Title 19, United States Code, section 1433, provides that immediately upon the arrival at any port or place in the United States or Virgin Islands of: (1) any vessel from a foreign port or place; (2) any foreign vessel from a domestic port; or (3) any vessel of the United States carrying bonded merchandise, or foreign merchandise for which entry has not been made, the master of the vessel shall report the arrival at the nearest Customs facility. The report of arrival shall be in accordance with the procedures in section 4.2, Customs Regulations, as amended by T.D.87-150.

The master of any foreign vessel arriving in a United States port, whether from a foreign port or another United States port, is required to make vessel entry under title 19, United States Code, section 1435 (19 U.S.C. 1453), and section 4.3 of the Customs Regulations (19 CFR 4.3). Such vessels are also required to clear when bound for a foreign port, and must have a permit to proceed from one United States port to another. As recognized in section 4.94(e), Customs Regulations (19 CFR 4.94(e)), if a foreign-flag pleasure vessel does not have a cruising license it is required to comply with the laws applicable to foreign vessels arriving at, departing from and proceeding between United States ports.

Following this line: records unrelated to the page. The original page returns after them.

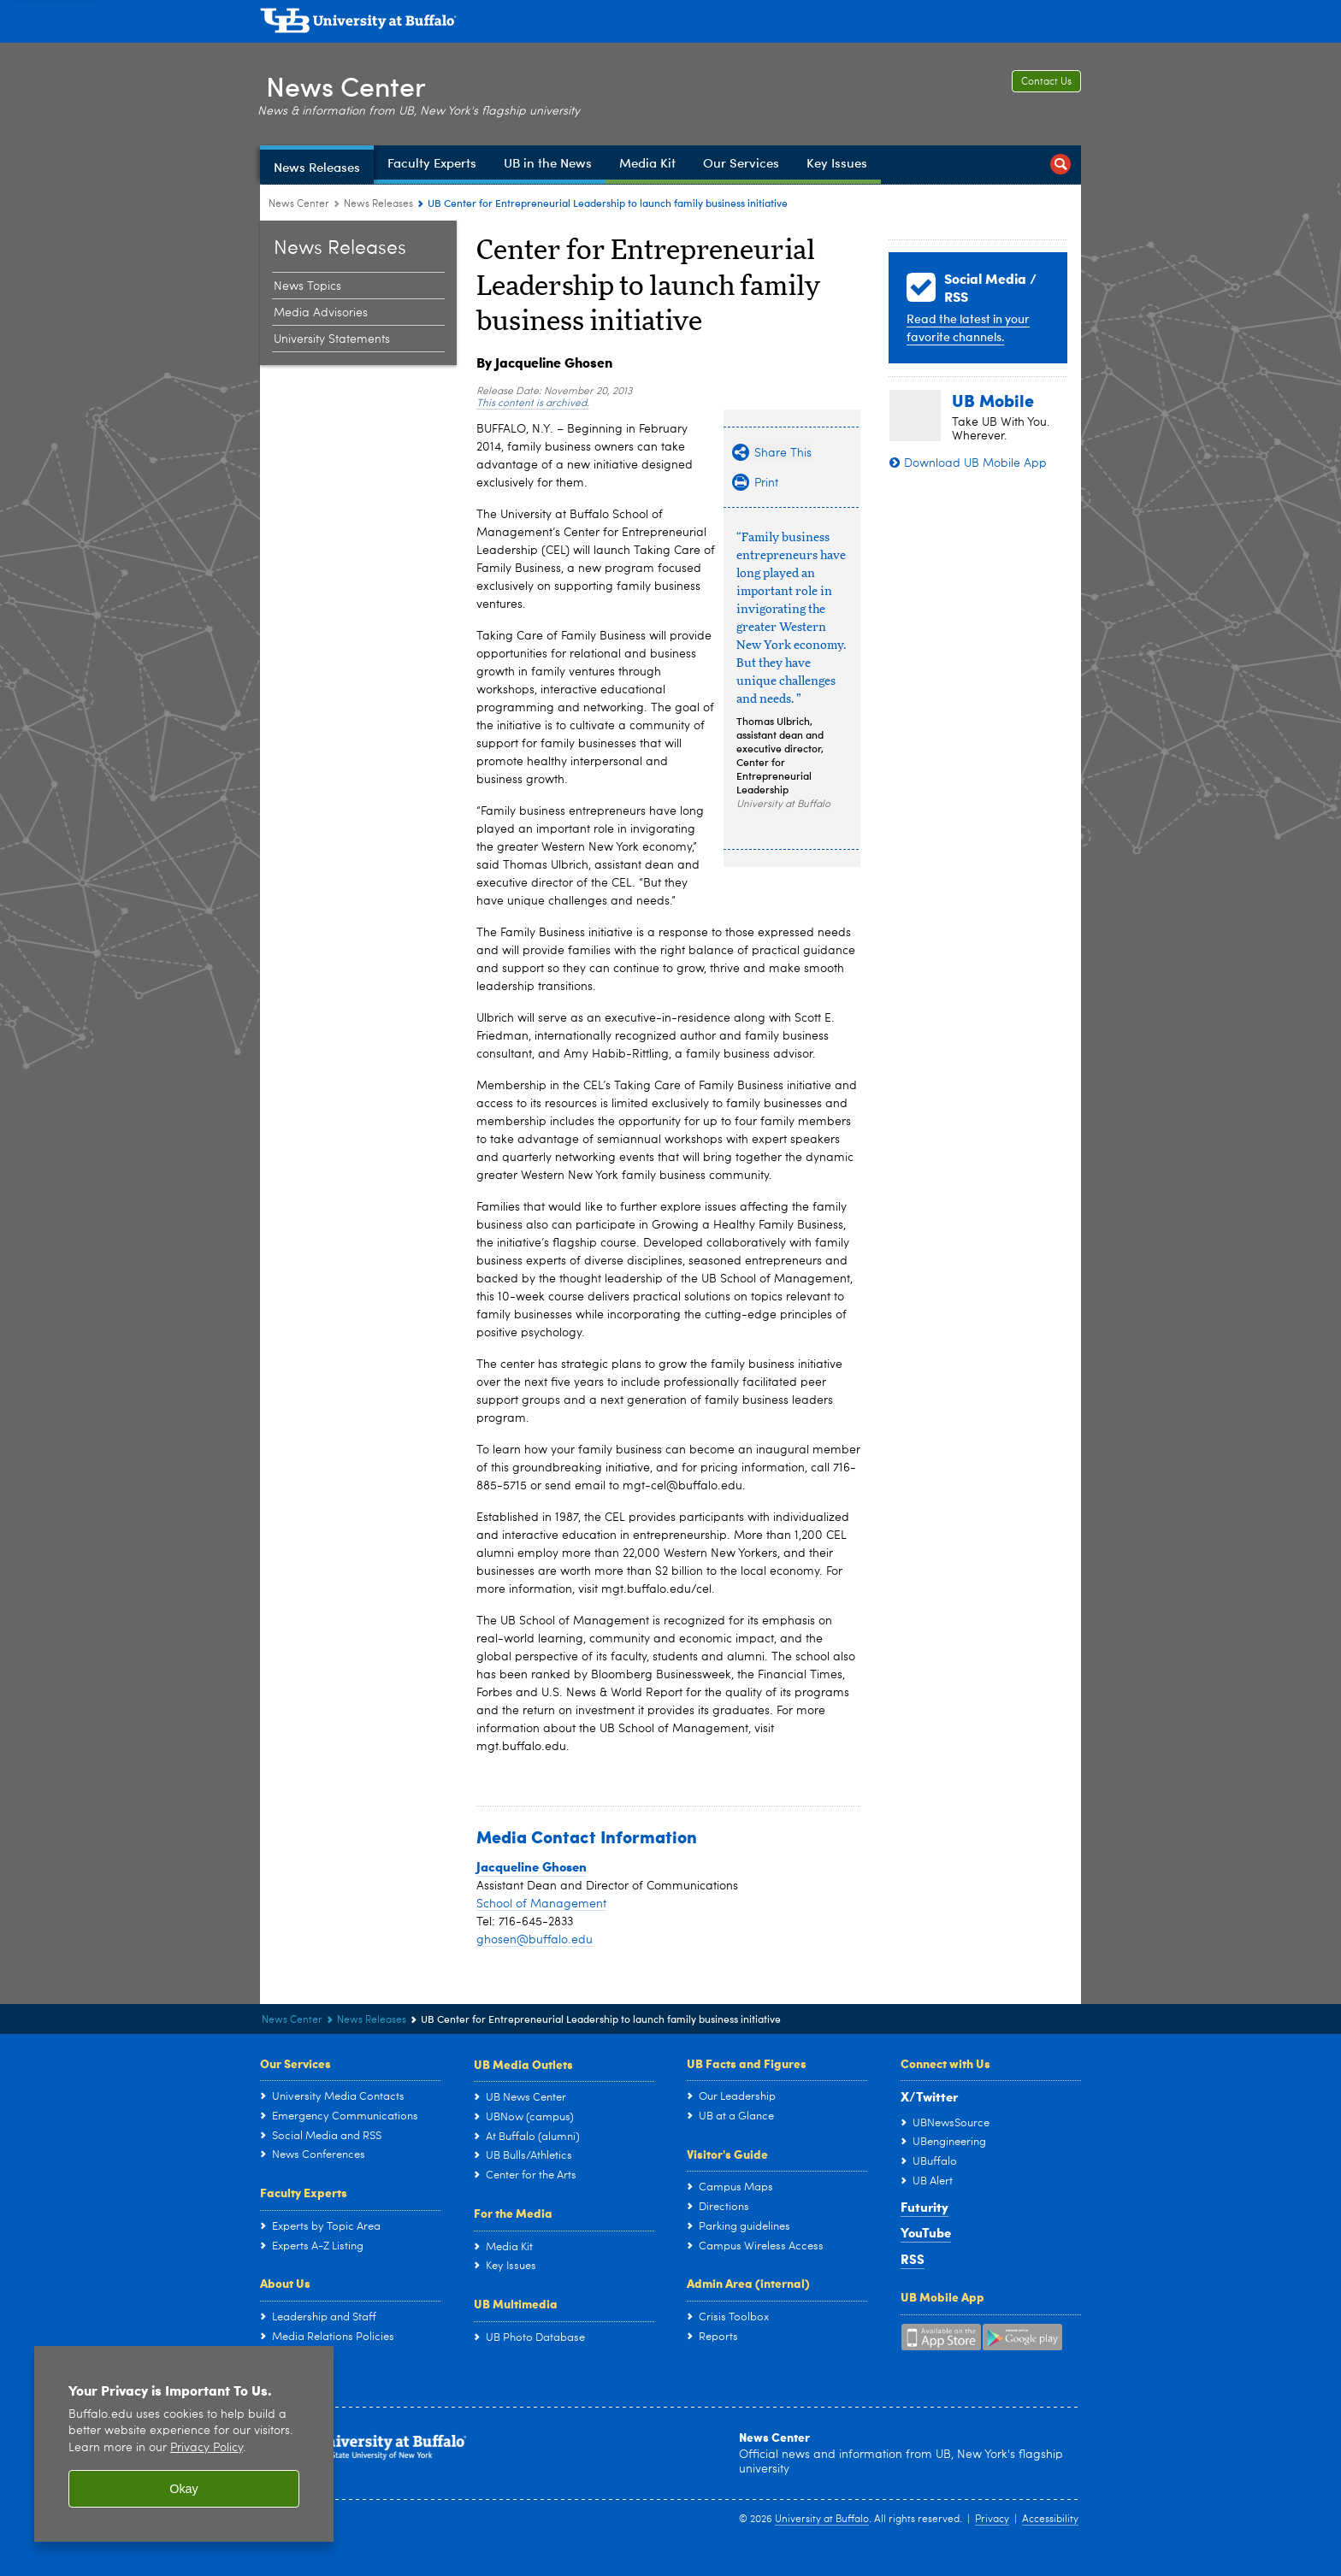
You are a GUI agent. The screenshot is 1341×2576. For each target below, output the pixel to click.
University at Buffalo (822, 2519)
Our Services (295, 2063)
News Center (350, 84)
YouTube (926, 2232)
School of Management (541, 1904)
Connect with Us (945, 2063)
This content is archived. (532, 403)
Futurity (924, 2206)
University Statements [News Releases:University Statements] (332, 339)
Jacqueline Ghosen (531, 1866)
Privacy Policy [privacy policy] (206, 2448)
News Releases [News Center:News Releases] (378, 204)
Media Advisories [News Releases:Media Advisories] (321, 313)
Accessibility (1050, 2519)
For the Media (513, 2212)
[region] (184, 2444)
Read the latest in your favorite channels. (968, 327)
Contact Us (1046, 82)
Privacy (992, 2519)
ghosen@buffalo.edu (534, 1940)
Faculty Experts (303, 2192)
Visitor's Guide (727, 2153)
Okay (183, 2489)
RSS (913, 2258)
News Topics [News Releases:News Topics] (307, 286)
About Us (285, 2282)
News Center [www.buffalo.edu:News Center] (299, 204)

Title 46, United States Code, Appendix, section 104 (46 U.S.C. App. 104), authorizes the issuance of cruising licenses to pleasure vessels of countries which extend reciprocal privileges to United States pleasure vessels. Canada is such a country. Section 4.94 of the Customs Regulations, concerns the issuance of cruising licenses which exempt foreign yachts from formal entry and clearance procedures. Subsequent to the receipt of the cruising license, yachts may arrive and depart from the United States and cruise in specified waters of the United States without entering and clearing, without filing manifests and obtaining or delivering permits to proceed, and without the payment of entrance and clearance fees, or fees for receiving manifests and granting permits to proceed, duty on tonnage, tonnage tax, or light money. The license is granted subject to the condition that the vessel will not engage in trade or violate the laws of the United States in any respect.

The bareboat charterer of a Canadian-flag pleasure vessel, whether to a United States resident or not, could obtain a cruising license to cruise in the waters of the United States, including California waters. A time or voyage charterer may not be issued a cruising license, however, because in our view the vessel is engaged in trade and is no longer a pleasure vessel as required by 46 U.S.C. App. 104.

The master, however, of a foreign pleasure vessel with a cruising license is required to report the vessel's arrival at each United States port as provided in 19 U.S.C. 1433.

Cruising licenses, as their name implies, are intended for the use of foreign vessels on relatively brief cruises in the United States and are not to be used as a form of permanent license to permit a foreign vessel to remain indefinitely in our waters.

We apologize for the delay in responding to your inquiry. This ruling addresses only those federal requirements which are administered by the Customs Service. Questions relating to the vessel's registration and documentation, and vessel safety requirements should be directed to the United States Coast Guard at the following address:

Mr. Thomas Willis
Chief, Vessel Documentation
U.S. Coast Guard (GMVI-6/13)
2100 Second Street., SW (Room 1312)
Washington, D.C. 20593-0001


A foreign-flag yacht, or other pleasure vessel brought into the United States for sale or charter to U.S. residents is subject to duty under subheading 8903.91.00 or 8903.92.00 of the HTSUS.
A foreign-flag yacht or other pleasure vessel may be bareboat chartered to U.S. residents for pleasure use without violating the coastwise statutes provided under the charter agreement the owner relinquishes complete management and control of the vessel to the charterer.